§ **Your goal**: Switch every "Where should I click to" in the items below to "Where do I click to", then write the items out again with nothing else changed.

[Items for finding text and elements]
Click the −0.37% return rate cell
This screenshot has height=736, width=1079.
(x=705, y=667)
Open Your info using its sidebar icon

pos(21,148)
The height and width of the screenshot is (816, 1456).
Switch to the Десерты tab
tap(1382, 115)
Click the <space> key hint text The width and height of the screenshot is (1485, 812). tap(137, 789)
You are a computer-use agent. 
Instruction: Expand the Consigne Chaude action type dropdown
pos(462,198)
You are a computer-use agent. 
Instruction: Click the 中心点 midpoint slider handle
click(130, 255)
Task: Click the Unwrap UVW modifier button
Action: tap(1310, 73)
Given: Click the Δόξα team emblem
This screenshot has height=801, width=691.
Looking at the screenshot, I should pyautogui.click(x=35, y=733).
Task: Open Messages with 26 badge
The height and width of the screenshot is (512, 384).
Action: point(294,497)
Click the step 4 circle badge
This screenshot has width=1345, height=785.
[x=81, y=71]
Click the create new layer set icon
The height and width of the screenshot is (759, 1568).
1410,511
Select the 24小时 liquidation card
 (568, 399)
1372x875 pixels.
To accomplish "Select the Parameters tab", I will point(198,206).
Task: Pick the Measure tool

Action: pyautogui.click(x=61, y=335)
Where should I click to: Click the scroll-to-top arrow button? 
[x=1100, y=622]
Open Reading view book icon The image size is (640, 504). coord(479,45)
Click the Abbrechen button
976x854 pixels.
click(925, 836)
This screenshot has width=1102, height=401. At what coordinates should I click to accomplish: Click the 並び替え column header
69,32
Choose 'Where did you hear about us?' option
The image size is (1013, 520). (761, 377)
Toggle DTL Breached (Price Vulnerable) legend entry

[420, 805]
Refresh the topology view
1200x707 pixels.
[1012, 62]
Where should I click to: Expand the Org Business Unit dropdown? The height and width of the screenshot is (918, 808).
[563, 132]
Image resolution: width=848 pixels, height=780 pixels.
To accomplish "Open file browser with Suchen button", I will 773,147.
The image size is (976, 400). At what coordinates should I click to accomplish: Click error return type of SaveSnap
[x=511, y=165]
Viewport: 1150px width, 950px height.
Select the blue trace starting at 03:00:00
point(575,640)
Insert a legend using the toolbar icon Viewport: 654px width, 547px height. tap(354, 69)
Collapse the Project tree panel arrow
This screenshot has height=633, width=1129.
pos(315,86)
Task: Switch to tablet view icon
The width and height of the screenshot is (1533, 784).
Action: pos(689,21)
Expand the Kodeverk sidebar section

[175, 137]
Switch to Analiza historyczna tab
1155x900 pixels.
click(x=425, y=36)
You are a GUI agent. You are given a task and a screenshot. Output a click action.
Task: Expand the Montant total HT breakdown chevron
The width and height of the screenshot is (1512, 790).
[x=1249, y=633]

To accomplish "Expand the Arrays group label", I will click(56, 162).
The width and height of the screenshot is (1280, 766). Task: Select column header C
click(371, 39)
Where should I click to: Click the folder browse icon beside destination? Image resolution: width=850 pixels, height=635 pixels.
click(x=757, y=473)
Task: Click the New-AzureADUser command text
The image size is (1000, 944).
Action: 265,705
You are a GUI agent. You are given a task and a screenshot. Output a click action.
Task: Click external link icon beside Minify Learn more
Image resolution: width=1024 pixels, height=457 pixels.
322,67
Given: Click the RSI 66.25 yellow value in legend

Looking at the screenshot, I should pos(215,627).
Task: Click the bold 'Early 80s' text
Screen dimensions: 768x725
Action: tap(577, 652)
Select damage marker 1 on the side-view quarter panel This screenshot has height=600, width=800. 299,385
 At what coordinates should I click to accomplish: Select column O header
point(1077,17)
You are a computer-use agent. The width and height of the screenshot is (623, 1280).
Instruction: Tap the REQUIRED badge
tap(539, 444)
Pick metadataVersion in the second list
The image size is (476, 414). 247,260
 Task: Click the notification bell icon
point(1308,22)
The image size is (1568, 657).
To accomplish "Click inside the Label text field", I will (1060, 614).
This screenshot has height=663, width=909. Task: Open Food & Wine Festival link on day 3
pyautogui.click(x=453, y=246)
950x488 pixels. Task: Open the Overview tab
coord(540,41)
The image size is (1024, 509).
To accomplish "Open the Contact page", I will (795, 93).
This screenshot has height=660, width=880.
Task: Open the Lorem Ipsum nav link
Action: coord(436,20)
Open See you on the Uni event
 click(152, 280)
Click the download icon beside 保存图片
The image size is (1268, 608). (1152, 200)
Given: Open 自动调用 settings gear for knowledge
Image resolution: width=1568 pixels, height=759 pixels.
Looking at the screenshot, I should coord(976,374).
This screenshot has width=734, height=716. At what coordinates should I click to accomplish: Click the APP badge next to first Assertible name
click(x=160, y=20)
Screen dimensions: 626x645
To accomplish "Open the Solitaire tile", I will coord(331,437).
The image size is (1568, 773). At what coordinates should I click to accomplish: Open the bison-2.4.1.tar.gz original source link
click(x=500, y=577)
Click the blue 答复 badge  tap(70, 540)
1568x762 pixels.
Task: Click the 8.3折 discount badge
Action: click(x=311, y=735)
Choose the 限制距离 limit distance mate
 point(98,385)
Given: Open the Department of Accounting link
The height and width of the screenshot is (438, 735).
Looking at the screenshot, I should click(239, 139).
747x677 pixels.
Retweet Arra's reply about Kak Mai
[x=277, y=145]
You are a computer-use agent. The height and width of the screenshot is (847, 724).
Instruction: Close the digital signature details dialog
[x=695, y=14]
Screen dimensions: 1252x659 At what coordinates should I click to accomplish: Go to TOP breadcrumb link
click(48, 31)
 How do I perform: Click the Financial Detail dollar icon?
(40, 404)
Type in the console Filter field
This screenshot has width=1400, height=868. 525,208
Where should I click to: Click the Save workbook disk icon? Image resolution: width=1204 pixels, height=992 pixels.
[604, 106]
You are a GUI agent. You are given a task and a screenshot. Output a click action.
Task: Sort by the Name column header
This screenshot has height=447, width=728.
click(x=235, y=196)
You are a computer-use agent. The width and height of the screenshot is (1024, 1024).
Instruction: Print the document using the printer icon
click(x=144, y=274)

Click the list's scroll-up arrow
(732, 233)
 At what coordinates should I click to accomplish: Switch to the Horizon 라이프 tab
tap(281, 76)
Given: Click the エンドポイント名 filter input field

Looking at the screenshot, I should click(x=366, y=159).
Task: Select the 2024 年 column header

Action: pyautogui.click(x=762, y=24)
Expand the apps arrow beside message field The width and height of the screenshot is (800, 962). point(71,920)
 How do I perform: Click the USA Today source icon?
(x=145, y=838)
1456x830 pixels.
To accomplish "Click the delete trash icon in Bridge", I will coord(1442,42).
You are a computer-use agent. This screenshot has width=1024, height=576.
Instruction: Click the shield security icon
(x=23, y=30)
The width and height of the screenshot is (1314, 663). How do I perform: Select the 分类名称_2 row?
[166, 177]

§ **Finished task**:
Click the −0.37% return rate cell
This screenshot has height=736, width=1079.
(x=705, y=667)
Open Your info using its sidebar icon

pos(21,148)
The height and width of the screenshot is (816, 1456).
Switch to the Десерты tab
tap(1382, 115)
Click the <space> key hint text The width and height of the screenshot is (1485, 812). tap(137, 789)
You are a computer-use agent. 
Instruction: Expand the Consigne Chaude action type dropdown
pos(462,198)
You are a computer-use agent. 
Instruction: Click the 中心点 midpoint slider handle
click(130, 255)
Task: Click the Unwrap UVW modifier button
Action: tap(1310, 73)
Given: Click the Δόξα team emblem
This screenshot has height=801, width=691.
Looking at the screenshot, I should pyautogui.click(x=35, y=733).
Task: Open Messages with 26 badge
The height and width of the screenshot is (512, 384).
Action: point(294,497)
Click the step 4 circle badge
This screenshot has width=1345, height=785.
[x=81, y=71]
Click the create new layer set icon
The height and width of the screenshot is (759, 1568).
1410,511
Select the 24小时 liquidation card
 (568, 399)
1372x875 pixels.
To accomplish "Select the Parameters tab", I will point(198,206).
Task: Pick the Measure tool

Action: pyautogui.click(x=61, y=335)
Where do I click to: Click the scroll-to-top arrow button? 
[x=1100, y=622]
Open Reading view book icon The image size is (640, 504). coord(479,45)
Click the Abbrechen button
976x854 pixels.
click(925, 836)
This screenshot has width=1102, height=401. At what coordinates should I click to accomplish: Click the 並び替え column header
69,32
Choose 'Where did you hear about us?' option
The image size is (1013, 520). (761, 377)
Toggle DTL Breached (Price Vulnerable) legend entry

[420, 805]
Refresh the topology view
1200x707 pixels.
[1012, 62]
Where do I click to: Expand the Org Business Unit dropdown? The height and width of the screenshot is (918, 808).
[563, 132]
Image resolution: width=848 pixels, height=780 pixels.
To accomplish "Open file browser with Suchen button", I will 773,147.
The image size is (976, 400). At what coordinates should I click to accomplish: Click error return type of SaveSnap
[x=511, y=165]
Viewport: 1150px width, 950px height.
Select the blue trace starting at 03:00:00
point(575,640)
Insert a legend using the toolbar icon Viewport: 654px width, 547px height. tap(354, 69)
Collapse the Project tree panel arrow
This screenshot has height=633, width=1129.
pos(315,86)
Task: Switch to tablet view icon
The width and height of the screenshot is (1533, 784).
Action: pos(689,21)
Expand the Kodeverk sidebar section

[175, 137]
Switch to Analiza historyczna tab
1155x900 pixels.
click(x=425, y=36)
You are a GUI agent. You are given a task and a screenshot. Output a click action.
Task: Expand the Montant total HT breakdown chevron
The width and height of the screenshot is (1512, 790).
[x=1249, y=633]

To accomplish "Expand the Arrays group label", I will click(56, 162).
The width and height of the screenshot is (1280, 766). Task: Select column header C
click(371, 39)
Where do I click to: Click the folder browse icon beside destination? Image resolution: width=850 pixels, height=635 pixels.
click(x=757, y=473)
Task: Click the New-AzureADUser command text
The image size is (1000, 944).
Action: 265,705
You are a GUI agent. You are given a task and a screenshot. Output a click action.
Task: Click external link icon beside Minify Learn more
Image resolution: width=1024 pixels, height=457 pixels.
322,67
Given: Click the RSI 66.25 yellow value in legend

Looking at the screenshot, I should pos(215,627).
Task: Click the bold 'Early 80s' text
Screen dimensions: 768x725
Action: tap(577, 652)
Select damage marker 1 on the side-view quarter panel This screenshot has height=600, width=800. 299,385
 At what coordinates should I click to accomplish: Select column O header
point(1077,17)
You are a computer-use agent. The width and height of the screenshot is (623, 1280).
Instruction: Tap the REQUIRED badge
tap(539, 444)
Pick metadataVersion in the second list
The image size is (476, 414). 247,260
 Task: Click the notification bell icon
point(1308,22)
The image size is (1568, 657).
To accomplish "Click inside the Label text field", I will (1060, 614).
This screenshot has height=663, width=909. Task: Open Food & Wine Festival link on day 3
pyautogui.click(x=453, y=246)
950x488 pixels. Task: Open the Overview tab
coord(540,41)
The image size is (1024, 509).
To accomplish "Open the Contact page", I will (795, 93).
This screenshot has height=660, width=880.
Task: Open the Lorem Ipsum nav link
Action: coord(436,20)
Open See you on the Uni event
 click(152, 280)
Click the download icon beside 保存图片
The image size is (1268, 608). (1152, 200)
Given: Open 自动调用 settings gear for knowledge
Image resolution: width=1568 pixels, height=759 pixels.
Looking at the screenshot, I should coord(976,374).
This screenshot has width=734, height=716. At what coordinates should I click to accomplish: Click the APP badge next to first Assertible name
click(x=160, y=20)
Screen dimensions: 626x645
To accomplish "Open the Solitaire tile", I will coord(331,437).
The image size is (1568, 773). At what coordinates should I click to accomplish: Open the bison-2.4.1.tar.gz original source link
click(x=500, y=577)
Click the blue 答复 badge  tap(70, 540)
1568x762 pixels.
Task: Click the 8.3折 discount badge
Action: click(x=311, y=735)
Choose the 限制距离 limit distance mate
 point(98,385)
Given: Open the Department of Accounting link
The height and width of the screenshot is (438, 735).
Looking at the screenshot, I should click(239, 139).
747x677 pixels.
Retweet Arra's reply about Kak Mai
[x=277, y=145]
You are a computer-use agent. The height and width of the screenshot is (847, 724).
Instruction: Close the digital signature details dialog
[x=695, y=14]
Screen dimensions: 1252x659 At what coordinates should I click to accomplish: Go to TOP breadcrumb link
click(48, 31)
 How do I perform: Click the Financial Detail dollar icon?
(40, 404)
Type in the console Filter field
This screenshot has width=1400, height=868. 525,208
Where do I click to: Click the Save workbook disk icon? Image resolution: width=1204 pixels, height=992 pixels.
[604, 106]
You are a GUI agent. You are given a task and a screenshot. Output a click action.
Task: Sort by the Name column header
This screenshot has height=447, width=728.
click(x=235, y=196)
You are a computer-use agent. The width and height of the screenshot is (1024, 1024).
Instruction: Print the document using the printer icon
click(x=144, y=274)

Click the list's scroll-up arrow
(732, 233)
 At what coordinates should I click to accomplish: Switch to the Horizon 라이프 tab
tap(281, 76)
Given: Click the エンドポイント名 filter input field

Looking at the screenshot, I should click(x=366, y=159).
Task: Select the 2024 年 column header

Action: pyautogui.click(x=762, y=24)
Expand the apps arrow beside message field The width and height of the screenshot is (800, 962). point(71,920)
 How do I perform: Click the USA Today source icon?
(x=145, y=838)
1456x830 pixels.
To accomplish "Click the delete trash icon in Bridge", I will coord(1442,42).
You are a computer-use agent. This screenshot has width=1024, height=576.
Instruction: Click the shield security icon
(x=23, y=30)
The width and height of the screenshot is (1314, 663). How do I perform: Select the 分类名称_2 row?
[166, 177]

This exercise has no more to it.